Being bullied may increase a child's risk of developing psychotic symptoms, researchers have found.

Children who were teased had nearly twice the risk of developing psychotic symptoms compared with those who weren't picked on, Dieter Wolke, Ph.D., of the University of Warwick in Coventry, England, and colleagues reported in the May Archives of General Psychiatry.

The association was even greater -- about four and a half times stronger -- when bullying was chronic or severe.

"We found that bullying victimization is a moderate to strong predictor of psychotic symptoms," the researchers said. "These results support emerging evidence about a relationship between peer victimization and psychotic experiences from cross-sectional or retrospective studies."

There's evidence that traumatic events such as abuse in childhood are linked to psychosis in adulthood, but there's only emerging evidence that peer victimization may be associated with psychotic symptoms.

So the researchers conducted a prospective cohort study of 6,437 children who were followed from before birth until about age 13.

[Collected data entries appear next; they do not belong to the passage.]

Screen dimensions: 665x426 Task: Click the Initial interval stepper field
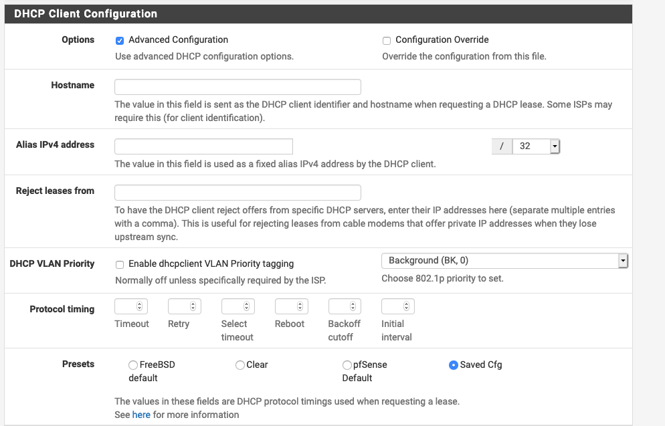pos(398,306)
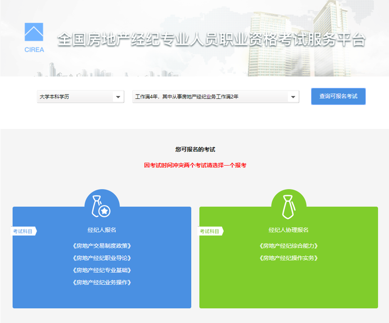Screen dimensions: 389x323
Task: Open 《房地产经纪业务操作》 subject
Action: pyautogui.click(x=102, y=283)
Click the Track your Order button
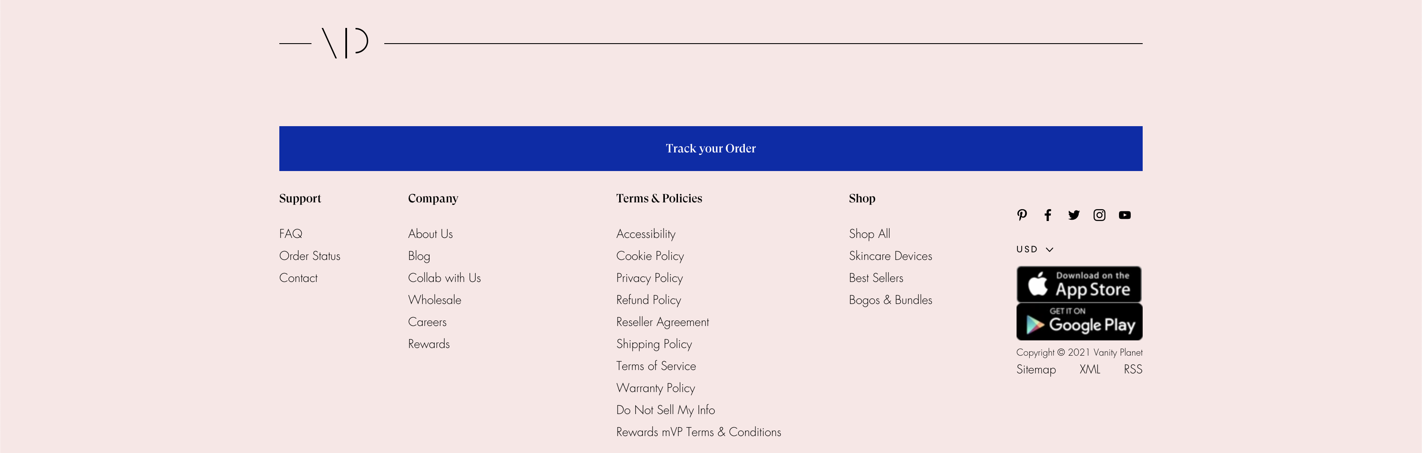The height and width of the screenshot is (453, 1422). click(x=710, y=149)
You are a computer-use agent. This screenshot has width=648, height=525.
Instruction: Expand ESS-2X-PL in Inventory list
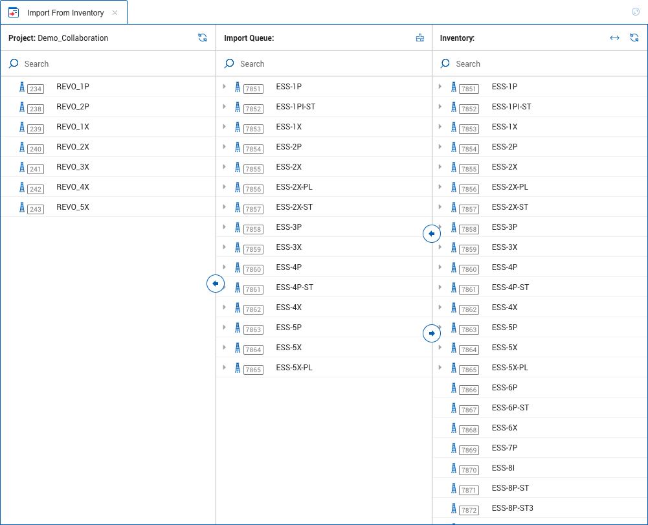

About 46% reported being victimized and 54% had not been victimized.

The researchers found that children who reported being repeated victims had a greater likelihood of developing psychotic symptoms (OR 1.94, 95% CI 1.54 to 2.44), and parent and teacher reports showed significant associations with psychotic symptoms as well.

Also, the relationships were even stronger for chronic and severe victimization (OR 4.60, 95% CI 3.24 to 6.50), and there appeared to be a dose-response relationship between severity of victimization and development of psychotic symptoms.

Even when controlling for prior psychopathology, family adversity, or childhood IQ, the results remained significant.

"When we additionally considered family adversity, prior common psychopathology, and IQ as possible confounders, we found that the strength of the associations hardly changed," the researchers said. "Altogether, this is suggestive of a possible causal relationship between victimization and psychotic symptoms."

The researchers noted, however, that victims of bullying are often more withdrawn, unassertive, physically weaker, easily emotionally upset, or have poor social understanding compared with kids who aren't bullied.

Therefore, victimization may be a marker of a risk factor for psychosis rather than a cause.

"It is likely that the children may have already differed in their social skills," Dr. Wolker said. "Thus, victims of bullying are more likely to have social deficits but they get worsened by the bullying experiences."

For example, Dr. Wolker said that even in monozygotic twins, which share the same genes but may have a different victimization experience, the bullied twin will show more mental health problems and lower coping skills.

Potential mechanisms by which bullying can lead to psychotic symptoms include a heightened sensitivity to stress, as well as altered cognitive, affective, and biological processing.

The researchers concluded that a "reduction of peer victimization and of the resulting stress caused to victims could be a worthwhile target for prevention and early intervention efforts for common mental health problems and psychosis."

One limitation of the study was the fact that the initial assessment covered only psychotic symptoms occurring during the six months before the interview, the researchers noted. The age at which the symptoms actually started was not assessed, and there was no assessment of psychotic symptoms before the bullying assessment.

"Thus, it cannot be ruled out that psychotic symptoms might have been present before the peer victimization," they wrote.